» **Problem details**
Beneath this instruction is a block of data; output from it exactly the lines that run from the one containing "The height and width of the screenshot is (634, 1264)." through the one containing "Given: Click View All Site Content link", inclusive.

####

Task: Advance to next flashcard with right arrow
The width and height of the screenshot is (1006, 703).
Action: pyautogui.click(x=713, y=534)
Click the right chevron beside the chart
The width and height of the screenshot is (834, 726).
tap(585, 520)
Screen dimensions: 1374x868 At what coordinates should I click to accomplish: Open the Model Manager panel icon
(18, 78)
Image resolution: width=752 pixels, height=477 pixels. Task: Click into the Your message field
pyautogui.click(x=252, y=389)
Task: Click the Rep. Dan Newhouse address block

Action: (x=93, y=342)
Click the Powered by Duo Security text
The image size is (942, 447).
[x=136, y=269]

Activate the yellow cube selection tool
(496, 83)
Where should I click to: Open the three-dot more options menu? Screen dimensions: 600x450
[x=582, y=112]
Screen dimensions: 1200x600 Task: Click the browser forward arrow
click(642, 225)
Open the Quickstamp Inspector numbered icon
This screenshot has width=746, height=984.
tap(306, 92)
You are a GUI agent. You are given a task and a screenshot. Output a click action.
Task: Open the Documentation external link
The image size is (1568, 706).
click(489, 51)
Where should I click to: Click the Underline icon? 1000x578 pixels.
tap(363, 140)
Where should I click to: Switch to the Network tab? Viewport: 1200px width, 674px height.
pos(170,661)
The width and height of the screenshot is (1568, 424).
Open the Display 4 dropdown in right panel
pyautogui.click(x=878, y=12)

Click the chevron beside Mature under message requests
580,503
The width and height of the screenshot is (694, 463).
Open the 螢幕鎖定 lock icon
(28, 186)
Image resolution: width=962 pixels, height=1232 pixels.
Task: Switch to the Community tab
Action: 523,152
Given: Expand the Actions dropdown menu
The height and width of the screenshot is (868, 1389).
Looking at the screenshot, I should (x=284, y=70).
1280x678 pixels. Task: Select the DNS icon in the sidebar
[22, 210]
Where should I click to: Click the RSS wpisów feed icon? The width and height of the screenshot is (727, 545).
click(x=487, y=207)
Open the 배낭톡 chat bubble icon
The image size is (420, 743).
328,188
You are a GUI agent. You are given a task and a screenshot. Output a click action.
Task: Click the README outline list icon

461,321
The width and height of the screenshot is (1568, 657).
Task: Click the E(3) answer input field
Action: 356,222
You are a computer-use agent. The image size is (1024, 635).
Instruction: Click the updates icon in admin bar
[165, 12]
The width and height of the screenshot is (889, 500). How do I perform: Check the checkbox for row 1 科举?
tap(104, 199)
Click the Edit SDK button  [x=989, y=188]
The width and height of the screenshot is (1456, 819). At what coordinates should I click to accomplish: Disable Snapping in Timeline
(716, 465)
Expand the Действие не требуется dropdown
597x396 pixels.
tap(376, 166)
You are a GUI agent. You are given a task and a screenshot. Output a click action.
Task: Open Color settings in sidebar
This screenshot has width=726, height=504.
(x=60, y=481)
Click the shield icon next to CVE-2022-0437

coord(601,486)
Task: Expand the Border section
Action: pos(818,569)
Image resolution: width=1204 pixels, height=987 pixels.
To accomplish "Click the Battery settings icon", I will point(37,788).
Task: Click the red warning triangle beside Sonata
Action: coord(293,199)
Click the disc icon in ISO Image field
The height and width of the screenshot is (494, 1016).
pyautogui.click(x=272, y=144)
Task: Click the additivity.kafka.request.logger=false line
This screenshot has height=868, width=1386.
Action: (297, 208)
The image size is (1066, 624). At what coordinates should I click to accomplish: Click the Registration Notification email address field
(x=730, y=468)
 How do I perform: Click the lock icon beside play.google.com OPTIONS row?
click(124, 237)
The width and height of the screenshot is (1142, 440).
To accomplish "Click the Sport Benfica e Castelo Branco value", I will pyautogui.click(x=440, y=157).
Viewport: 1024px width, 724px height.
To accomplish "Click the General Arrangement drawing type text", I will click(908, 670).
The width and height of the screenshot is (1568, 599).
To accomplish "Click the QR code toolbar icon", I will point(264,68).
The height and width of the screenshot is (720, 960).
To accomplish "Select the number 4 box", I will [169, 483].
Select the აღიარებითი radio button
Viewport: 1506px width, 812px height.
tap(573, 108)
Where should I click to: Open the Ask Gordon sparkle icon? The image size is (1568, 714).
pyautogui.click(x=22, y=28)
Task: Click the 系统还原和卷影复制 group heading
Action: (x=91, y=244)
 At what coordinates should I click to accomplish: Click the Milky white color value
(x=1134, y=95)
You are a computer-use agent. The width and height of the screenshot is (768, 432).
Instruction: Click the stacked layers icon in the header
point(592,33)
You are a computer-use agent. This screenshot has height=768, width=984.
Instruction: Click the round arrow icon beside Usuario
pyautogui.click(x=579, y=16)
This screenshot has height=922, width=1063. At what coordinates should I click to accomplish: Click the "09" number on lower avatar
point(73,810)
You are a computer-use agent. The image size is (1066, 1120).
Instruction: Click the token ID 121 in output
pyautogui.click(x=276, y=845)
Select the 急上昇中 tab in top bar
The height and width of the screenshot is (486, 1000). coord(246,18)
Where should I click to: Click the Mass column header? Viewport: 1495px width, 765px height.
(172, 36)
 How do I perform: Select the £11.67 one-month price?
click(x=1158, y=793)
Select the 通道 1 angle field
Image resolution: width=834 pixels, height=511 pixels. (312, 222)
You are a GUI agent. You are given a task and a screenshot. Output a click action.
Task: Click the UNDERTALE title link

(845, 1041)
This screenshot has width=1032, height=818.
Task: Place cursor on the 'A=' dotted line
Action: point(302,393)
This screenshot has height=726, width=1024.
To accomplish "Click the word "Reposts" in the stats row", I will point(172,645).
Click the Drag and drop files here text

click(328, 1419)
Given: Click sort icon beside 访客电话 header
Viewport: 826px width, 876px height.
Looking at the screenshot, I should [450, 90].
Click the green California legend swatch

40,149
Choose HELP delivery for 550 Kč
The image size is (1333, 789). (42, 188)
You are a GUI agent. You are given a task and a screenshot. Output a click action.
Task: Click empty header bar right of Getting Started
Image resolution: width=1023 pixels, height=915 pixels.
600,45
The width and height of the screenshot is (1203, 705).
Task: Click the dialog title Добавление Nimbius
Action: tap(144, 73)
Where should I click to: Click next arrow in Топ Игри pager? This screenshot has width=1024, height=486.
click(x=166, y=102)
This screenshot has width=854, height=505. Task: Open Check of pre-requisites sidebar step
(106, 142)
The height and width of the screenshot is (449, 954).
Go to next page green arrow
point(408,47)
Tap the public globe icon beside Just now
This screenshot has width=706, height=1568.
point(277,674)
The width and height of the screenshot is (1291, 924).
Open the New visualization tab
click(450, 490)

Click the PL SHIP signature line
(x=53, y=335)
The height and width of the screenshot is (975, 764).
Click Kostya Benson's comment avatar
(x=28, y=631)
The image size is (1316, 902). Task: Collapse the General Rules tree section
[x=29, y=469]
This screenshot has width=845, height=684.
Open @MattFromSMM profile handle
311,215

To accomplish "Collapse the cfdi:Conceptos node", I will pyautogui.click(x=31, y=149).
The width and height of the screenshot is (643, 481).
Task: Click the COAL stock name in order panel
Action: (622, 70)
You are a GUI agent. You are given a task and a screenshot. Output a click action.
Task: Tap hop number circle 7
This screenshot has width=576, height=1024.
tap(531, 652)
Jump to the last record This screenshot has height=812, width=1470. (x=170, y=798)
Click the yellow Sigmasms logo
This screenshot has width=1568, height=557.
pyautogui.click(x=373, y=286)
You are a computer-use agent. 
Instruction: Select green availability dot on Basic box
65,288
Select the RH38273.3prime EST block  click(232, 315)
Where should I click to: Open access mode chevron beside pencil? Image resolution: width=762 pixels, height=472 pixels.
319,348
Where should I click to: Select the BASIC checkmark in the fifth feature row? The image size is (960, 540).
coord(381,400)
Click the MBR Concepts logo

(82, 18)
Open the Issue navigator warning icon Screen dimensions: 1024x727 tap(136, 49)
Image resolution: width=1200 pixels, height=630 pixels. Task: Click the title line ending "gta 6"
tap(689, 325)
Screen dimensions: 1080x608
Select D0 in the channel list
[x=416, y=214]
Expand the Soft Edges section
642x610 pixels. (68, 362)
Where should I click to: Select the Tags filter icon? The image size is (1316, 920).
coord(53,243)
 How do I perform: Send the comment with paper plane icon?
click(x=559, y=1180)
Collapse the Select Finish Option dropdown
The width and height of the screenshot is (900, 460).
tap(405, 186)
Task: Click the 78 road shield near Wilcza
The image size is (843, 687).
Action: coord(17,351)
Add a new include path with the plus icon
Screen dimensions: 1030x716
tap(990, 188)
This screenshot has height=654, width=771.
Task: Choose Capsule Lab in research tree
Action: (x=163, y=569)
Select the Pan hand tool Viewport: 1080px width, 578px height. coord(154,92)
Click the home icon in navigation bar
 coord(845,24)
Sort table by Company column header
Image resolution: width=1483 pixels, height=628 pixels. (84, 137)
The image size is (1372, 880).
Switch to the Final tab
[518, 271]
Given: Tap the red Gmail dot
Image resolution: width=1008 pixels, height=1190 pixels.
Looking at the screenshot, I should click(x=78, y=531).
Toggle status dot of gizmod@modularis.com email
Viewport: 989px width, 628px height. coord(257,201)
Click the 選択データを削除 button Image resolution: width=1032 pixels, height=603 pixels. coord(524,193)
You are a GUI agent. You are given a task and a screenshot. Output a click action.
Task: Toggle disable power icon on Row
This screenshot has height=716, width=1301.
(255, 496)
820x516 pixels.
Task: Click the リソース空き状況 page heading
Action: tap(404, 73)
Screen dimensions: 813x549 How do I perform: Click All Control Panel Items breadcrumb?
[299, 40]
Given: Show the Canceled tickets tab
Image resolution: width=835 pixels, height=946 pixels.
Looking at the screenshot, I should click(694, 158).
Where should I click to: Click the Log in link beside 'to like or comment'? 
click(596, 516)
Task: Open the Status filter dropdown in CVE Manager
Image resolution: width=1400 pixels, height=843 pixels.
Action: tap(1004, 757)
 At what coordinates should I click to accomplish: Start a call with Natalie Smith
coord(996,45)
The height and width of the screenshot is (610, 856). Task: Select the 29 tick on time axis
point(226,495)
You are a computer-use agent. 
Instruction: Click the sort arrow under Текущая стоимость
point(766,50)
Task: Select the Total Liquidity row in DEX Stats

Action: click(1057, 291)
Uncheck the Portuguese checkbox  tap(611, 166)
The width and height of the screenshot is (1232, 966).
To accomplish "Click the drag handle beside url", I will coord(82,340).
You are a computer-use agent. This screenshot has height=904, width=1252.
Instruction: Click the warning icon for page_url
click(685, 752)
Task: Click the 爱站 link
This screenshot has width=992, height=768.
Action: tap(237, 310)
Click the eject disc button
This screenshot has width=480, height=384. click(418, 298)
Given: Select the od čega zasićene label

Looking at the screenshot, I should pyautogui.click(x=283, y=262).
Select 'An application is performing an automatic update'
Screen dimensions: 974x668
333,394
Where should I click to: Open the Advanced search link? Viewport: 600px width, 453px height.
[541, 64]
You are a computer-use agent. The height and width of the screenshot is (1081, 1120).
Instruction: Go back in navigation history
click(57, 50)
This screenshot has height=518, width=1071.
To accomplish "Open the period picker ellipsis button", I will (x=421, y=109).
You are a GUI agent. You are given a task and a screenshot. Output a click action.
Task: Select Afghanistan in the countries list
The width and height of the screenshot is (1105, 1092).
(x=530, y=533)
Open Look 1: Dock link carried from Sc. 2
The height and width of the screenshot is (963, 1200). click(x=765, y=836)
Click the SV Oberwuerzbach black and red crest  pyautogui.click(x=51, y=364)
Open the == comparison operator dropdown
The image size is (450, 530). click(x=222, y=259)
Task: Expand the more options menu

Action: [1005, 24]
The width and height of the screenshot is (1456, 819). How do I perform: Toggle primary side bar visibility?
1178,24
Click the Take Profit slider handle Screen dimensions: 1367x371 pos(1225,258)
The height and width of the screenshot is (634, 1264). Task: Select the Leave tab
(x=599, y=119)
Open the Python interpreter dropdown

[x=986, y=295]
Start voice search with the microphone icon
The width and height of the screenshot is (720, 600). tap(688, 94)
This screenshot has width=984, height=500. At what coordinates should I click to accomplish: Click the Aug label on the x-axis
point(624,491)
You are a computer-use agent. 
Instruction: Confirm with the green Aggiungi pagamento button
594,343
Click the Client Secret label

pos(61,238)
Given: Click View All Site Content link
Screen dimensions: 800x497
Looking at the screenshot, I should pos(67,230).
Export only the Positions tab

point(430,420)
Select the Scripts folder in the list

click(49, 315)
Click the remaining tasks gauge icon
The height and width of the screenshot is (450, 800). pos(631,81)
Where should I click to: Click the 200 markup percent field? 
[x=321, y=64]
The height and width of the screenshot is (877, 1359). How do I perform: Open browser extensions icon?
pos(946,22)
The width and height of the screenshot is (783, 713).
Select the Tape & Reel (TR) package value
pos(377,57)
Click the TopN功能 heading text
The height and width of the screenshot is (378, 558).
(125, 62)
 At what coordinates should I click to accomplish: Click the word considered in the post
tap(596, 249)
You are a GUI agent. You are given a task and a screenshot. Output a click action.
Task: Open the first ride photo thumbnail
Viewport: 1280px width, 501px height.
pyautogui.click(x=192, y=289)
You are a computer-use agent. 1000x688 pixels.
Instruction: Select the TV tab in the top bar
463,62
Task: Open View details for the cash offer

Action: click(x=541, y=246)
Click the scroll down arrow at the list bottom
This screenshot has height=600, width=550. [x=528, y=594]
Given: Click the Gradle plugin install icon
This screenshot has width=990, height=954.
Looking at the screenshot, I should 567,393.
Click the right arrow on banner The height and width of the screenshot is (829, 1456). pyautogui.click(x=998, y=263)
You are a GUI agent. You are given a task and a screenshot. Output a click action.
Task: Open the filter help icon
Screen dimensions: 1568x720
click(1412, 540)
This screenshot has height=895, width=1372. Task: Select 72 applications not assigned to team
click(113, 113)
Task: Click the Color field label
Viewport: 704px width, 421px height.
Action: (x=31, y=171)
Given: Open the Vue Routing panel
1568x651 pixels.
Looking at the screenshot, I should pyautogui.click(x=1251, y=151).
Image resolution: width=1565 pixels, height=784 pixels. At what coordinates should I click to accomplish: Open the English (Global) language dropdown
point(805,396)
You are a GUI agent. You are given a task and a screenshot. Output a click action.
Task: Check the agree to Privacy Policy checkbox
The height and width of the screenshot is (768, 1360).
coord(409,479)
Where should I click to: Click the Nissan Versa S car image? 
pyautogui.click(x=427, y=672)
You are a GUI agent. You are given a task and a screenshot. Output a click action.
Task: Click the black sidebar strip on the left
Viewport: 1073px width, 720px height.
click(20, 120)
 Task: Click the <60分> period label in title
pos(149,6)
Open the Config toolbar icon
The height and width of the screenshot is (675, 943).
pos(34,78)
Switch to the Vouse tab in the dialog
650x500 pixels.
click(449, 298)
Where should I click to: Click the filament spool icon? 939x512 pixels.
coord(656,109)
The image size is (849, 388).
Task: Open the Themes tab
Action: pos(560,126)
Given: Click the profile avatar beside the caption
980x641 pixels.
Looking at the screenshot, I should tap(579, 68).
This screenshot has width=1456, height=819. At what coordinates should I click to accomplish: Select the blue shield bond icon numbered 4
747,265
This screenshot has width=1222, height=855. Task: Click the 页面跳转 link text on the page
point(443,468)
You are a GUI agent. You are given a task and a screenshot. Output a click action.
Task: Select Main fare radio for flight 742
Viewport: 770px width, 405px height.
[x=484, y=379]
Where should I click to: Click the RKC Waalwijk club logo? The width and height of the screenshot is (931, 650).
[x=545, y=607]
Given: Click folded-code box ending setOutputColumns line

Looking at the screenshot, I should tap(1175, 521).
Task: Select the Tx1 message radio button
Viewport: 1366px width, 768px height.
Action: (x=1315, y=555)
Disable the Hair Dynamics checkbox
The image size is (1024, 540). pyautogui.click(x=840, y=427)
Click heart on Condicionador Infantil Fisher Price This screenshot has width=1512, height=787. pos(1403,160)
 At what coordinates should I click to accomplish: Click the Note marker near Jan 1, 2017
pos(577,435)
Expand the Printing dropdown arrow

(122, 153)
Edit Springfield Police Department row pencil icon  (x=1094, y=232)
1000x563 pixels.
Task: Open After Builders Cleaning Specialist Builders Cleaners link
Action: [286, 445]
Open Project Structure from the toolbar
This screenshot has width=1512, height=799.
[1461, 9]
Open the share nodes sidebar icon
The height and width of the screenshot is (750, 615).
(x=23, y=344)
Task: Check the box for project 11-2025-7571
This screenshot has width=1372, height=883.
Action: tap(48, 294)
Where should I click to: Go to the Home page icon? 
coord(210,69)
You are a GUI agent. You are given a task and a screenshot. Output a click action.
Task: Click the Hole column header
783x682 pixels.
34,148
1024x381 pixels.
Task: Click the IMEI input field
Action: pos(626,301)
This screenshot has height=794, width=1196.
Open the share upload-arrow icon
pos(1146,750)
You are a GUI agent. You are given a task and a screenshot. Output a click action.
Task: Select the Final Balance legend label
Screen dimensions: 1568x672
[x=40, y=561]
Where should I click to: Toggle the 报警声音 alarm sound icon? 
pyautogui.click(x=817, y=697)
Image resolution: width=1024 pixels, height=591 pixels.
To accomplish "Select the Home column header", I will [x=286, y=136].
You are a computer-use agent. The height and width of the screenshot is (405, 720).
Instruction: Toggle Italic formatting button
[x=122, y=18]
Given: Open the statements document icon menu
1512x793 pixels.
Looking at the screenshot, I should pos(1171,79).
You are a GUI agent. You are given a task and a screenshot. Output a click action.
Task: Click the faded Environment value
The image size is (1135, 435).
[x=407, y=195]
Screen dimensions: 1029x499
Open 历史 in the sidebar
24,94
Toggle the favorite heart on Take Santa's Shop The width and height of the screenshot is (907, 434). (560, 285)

####

» **Response for this exercise**
The height and width of the screenshot is (634, 1264). Task: Select the Leave tab
(x=599, y=119)
Open the Python interpreter dropdown

[x=986, y=295]
Start voice search with the microphone icon
The width and height of the screenshot is (720, 600). tap(688, 94)
This screenshot has width=984, height=500. At what coordinates should I click to accomplish: Click the Aug label on the x-axis
point(624,491)
You are a computer-use agent. 
Instruction: Confirm with the green Aggiungi pagamento button
594,343
Click the Client Secret label

pos(61,238)
Given: Click View All Site Content link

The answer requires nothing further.